The barriers erected by prejudice always amaze me after they are gone. I have fought for women's rights, for civil rights for blacks, and for gay rights. But it is the latter which has claimed my greatest outrage. I think it is because I have been more seriously threatened as a gay person -- as a lesbian.
In Manhattan, two cops called me "faggot," forced me into an alley and pushed me around. I think they wanted to hurt me very badly. My friends intervened by refusing to leave the entrance to the alley so the cops no longer had the privacy to wreak their vengeance.
In Montana, my car was soaped with the word "faggot." This was not long before a known gay woman disappeared -- never to be found -- in a nearby township.
In Ithaca, N.Y., I was evicted from my apartment for being gay. How did they know? The town newspaper identified me as, "Cornell's first out lesbian professor."

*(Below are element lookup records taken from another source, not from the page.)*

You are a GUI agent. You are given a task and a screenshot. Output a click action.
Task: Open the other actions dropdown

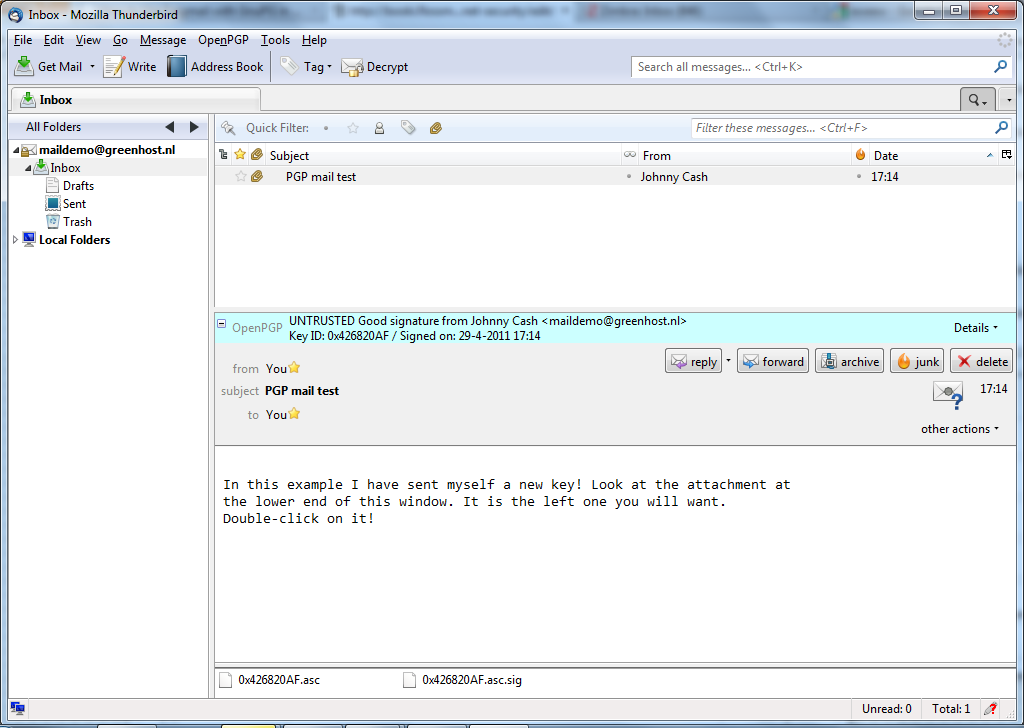coord(960,429)
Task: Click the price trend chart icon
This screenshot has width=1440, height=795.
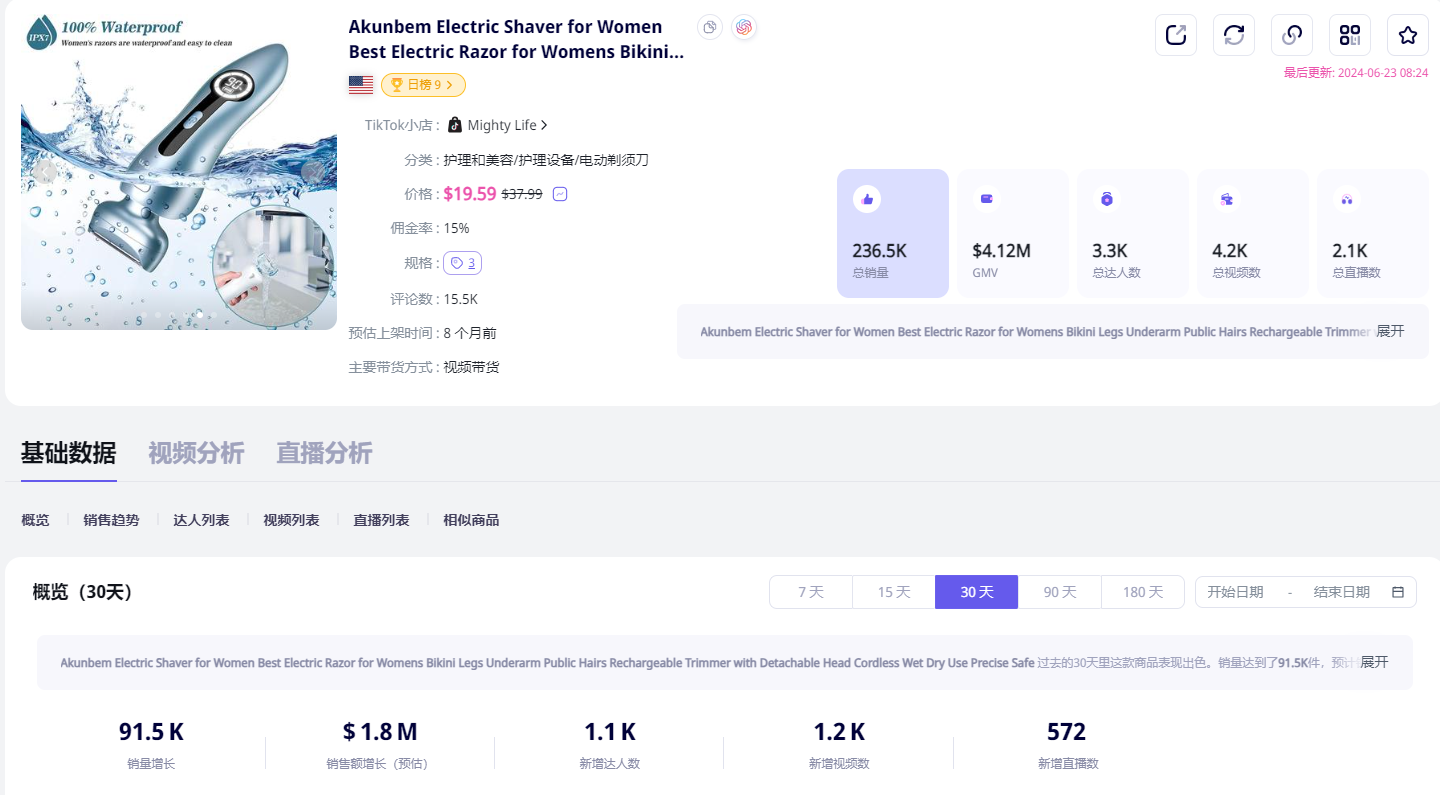Action: click(560, 194)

In a Manhattan pizza parlor, a crazy street guy repeatedly stabbed me with his cane, shouting, "You the boy or the girl? Huh? Huh?" Two gay guys who were passing by saw it through the window and helped me out.

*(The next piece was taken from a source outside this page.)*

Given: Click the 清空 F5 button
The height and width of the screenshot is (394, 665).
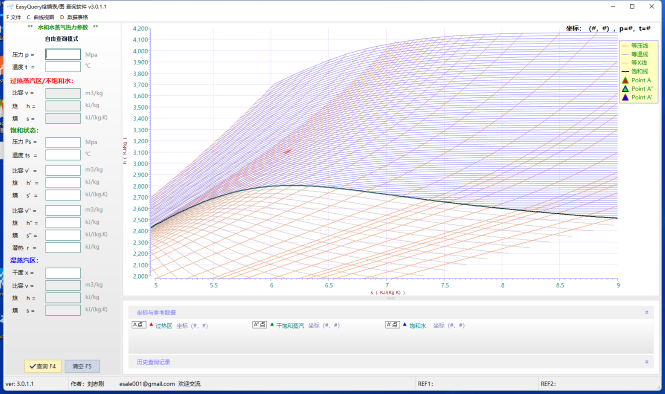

I have been called names, spit on, left out and disliked because I am gay. But I have not been thrown out of the military. Why? I would never have been so foolish as to enlist. Why go where you aren't wanted? We have enough trouble, don't we? We can stand raids on our bars by cops, we can brave anti-gay immigration laws, we can see our heroes gunned down, and we can still hold hands with pride. But why go asking for trouble? If you are gay, it finds you soon enough. The reality of hate crimes against gays may still be debated in the straight world, but we know the truth.
That's why whenever I hear the argument advanced that gays aren't really discriminated against, a part of me laughs. Inside that is, down in a secret place. It is here that I harbor a meme that believes all straights want to kill all gays. I don't mean this literally. But I do mean it figuratively. Straight people are the enemy. And it doesn't matter how well-meaning they appear or how evenhanded they seem. My little gay self knows that straights cannot be trusted.
Everyone is so worried about whether or not gays can be trusted. For me, it is the other way around. I've had friends who turned their back as soon as they "knew." My master's thesis adviser told me to excise the gay "stuff" from my dissertation. Somehow, she didn't understand that when the client asked if I was gay, and I said yes, I forged a bond so strong that my client was able to overcome her agoraphobia.
There's much more to say. But a part of me is less than transported by all the straight military types who now support gays in their ranks. Yes, I know, another milestone! Comparable to when the APA said homosexuality is not a mental illness. Fist pump. Yahoo. But they always knew it, didn't they? It's all politics. Recruitment is down. An all-volunteer military needs all the able bodies it can get.